__Task to complete__: Among the records below, find each line bearing the word "toolbar" and copy it.

----

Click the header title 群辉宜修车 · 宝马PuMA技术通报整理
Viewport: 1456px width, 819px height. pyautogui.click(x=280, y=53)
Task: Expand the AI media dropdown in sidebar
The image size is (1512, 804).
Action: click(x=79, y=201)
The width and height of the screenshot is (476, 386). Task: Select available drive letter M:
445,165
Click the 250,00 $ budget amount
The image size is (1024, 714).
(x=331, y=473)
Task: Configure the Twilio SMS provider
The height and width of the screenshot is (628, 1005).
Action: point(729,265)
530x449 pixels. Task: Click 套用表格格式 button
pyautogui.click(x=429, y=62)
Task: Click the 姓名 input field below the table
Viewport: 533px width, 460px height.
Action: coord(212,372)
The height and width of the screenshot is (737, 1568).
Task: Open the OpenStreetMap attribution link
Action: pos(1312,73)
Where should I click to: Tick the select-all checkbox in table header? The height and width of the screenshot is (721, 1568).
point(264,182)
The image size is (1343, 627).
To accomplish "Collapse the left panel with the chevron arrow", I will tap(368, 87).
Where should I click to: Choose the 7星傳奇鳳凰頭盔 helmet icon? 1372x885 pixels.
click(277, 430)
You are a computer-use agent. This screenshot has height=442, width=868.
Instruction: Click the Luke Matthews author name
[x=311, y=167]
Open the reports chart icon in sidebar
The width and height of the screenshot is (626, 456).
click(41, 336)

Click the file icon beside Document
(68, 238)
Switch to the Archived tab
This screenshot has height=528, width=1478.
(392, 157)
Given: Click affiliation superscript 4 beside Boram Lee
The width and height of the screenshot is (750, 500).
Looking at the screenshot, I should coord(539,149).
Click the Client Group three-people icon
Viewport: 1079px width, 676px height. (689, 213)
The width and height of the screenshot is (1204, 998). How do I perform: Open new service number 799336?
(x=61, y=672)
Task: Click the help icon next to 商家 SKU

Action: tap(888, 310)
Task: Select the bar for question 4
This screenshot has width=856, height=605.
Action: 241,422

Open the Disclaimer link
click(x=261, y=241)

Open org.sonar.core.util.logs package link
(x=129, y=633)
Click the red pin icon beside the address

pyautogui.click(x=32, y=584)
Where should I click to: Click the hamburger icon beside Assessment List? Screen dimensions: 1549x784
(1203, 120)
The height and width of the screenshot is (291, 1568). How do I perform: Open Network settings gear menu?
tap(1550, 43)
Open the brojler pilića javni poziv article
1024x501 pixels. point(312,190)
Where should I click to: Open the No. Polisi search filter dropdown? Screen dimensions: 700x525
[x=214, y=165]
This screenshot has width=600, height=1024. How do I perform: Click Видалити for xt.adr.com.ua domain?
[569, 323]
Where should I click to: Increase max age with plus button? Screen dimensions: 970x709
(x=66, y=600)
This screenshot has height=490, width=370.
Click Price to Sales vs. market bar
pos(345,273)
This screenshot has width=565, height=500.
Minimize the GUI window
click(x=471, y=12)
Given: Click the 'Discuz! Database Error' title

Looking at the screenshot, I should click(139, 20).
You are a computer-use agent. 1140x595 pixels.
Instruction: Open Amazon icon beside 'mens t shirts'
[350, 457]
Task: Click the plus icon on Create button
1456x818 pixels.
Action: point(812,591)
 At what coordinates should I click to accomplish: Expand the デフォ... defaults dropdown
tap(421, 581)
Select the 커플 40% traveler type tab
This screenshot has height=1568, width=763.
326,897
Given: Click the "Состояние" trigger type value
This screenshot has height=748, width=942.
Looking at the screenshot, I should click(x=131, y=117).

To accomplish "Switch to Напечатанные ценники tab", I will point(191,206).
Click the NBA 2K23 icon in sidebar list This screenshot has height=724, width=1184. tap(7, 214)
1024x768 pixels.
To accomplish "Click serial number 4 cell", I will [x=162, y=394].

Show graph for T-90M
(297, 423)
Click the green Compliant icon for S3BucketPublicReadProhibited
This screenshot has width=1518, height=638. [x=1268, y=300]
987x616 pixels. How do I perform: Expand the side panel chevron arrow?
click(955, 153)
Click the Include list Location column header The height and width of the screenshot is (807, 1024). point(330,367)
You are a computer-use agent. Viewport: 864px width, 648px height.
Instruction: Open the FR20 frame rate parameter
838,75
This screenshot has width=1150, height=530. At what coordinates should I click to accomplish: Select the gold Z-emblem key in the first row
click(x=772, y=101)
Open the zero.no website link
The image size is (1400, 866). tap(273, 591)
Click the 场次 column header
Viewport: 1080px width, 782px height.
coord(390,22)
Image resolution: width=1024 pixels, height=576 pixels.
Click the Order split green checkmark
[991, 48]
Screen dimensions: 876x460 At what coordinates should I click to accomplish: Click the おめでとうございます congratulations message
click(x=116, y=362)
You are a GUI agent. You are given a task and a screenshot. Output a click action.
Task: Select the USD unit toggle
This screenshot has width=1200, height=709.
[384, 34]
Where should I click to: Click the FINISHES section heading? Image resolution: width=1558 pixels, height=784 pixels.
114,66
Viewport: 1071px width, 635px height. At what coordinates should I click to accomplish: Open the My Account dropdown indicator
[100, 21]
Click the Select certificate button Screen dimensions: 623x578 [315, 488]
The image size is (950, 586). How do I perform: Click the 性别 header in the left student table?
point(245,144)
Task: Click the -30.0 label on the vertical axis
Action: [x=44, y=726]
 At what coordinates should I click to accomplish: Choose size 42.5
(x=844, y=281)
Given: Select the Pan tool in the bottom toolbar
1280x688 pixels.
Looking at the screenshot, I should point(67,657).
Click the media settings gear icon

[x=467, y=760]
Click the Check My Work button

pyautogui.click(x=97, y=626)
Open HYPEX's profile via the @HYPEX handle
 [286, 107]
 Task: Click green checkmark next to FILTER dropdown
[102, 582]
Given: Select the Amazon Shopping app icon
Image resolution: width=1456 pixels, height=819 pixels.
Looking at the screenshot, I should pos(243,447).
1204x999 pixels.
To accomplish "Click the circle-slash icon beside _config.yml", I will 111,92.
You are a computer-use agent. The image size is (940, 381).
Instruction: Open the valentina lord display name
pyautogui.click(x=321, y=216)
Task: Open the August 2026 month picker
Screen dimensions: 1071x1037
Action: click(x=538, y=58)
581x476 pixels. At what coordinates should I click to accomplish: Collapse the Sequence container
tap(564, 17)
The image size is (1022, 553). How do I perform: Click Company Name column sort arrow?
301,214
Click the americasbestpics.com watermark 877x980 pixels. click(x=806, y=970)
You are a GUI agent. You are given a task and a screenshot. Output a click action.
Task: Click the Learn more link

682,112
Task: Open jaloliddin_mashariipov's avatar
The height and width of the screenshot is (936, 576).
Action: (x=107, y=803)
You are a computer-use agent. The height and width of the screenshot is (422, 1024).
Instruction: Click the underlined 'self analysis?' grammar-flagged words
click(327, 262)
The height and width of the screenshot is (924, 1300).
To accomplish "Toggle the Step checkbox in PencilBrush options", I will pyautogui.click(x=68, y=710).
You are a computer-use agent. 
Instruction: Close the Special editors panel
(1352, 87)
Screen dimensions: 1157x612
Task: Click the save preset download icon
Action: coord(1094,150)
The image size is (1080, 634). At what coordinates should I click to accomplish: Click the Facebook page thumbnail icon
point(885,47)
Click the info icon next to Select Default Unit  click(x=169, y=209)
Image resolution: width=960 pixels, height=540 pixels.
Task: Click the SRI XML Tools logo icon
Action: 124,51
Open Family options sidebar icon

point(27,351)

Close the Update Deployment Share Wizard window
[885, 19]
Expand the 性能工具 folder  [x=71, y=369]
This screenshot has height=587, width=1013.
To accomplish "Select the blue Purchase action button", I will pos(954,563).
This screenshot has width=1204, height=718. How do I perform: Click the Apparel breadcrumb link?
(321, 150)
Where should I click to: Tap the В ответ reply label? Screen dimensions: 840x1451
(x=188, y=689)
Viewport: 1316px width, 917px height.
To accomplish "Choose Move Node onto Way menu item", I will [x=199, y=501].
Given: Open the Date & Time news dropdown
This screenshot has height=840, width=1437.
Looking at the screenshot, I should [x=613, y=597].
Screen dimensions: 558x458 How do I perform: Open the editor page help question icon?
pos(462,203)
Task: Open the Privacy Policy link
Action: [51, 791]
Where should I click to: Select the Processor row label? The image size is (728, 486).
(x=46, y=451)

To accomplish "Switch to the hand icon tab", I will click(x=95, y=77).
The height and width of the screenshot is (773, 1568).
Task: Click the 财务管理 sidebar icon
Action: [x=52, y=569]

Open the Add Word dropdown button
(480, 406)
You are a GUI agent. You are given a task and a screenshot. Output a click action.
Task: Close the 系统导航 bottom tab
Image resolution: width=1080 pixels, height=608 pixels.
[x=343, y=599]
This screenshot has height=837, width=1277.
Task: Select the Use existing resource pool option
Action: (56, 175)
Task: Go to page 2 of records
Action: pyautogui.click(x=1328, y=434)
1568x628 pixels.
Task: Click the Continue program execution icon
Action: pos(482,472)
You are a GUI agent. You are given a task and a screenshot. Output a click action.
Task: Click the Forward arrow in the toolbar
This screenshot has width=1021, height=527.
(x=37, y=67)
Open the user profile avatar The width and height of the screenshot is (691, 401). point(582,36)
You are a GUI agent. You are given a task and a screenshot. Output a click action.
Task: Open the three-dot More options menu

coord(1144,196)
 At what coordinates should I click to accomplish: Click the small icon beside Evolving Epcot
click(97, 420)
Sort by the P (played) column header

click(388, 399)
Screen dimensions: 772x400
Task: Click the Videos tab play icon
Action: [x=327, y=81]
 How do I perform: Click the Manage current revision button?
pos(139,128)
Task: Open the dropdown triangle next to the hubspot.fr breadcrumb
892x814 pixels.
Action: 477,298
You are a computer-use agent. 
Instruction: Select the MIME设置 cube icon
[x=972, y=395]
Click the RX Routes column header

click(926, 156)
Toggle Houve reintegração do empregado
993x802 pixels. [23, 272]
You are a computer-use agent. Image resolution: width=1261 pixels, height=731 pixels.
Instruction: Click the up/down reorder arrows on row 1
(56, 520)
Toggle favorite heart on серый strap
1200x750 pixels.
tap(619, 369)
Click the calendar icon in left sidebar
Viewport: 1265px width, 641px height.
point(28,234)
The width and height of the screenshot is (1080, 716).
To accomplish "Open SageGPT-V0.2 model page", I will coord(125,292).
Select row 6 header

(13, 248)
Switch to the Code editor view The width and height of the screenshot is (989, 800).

----

__Solution__:
Given: Select the Pan tool in the bottom toolbar
Task: Click the Forward arrow in the toolbar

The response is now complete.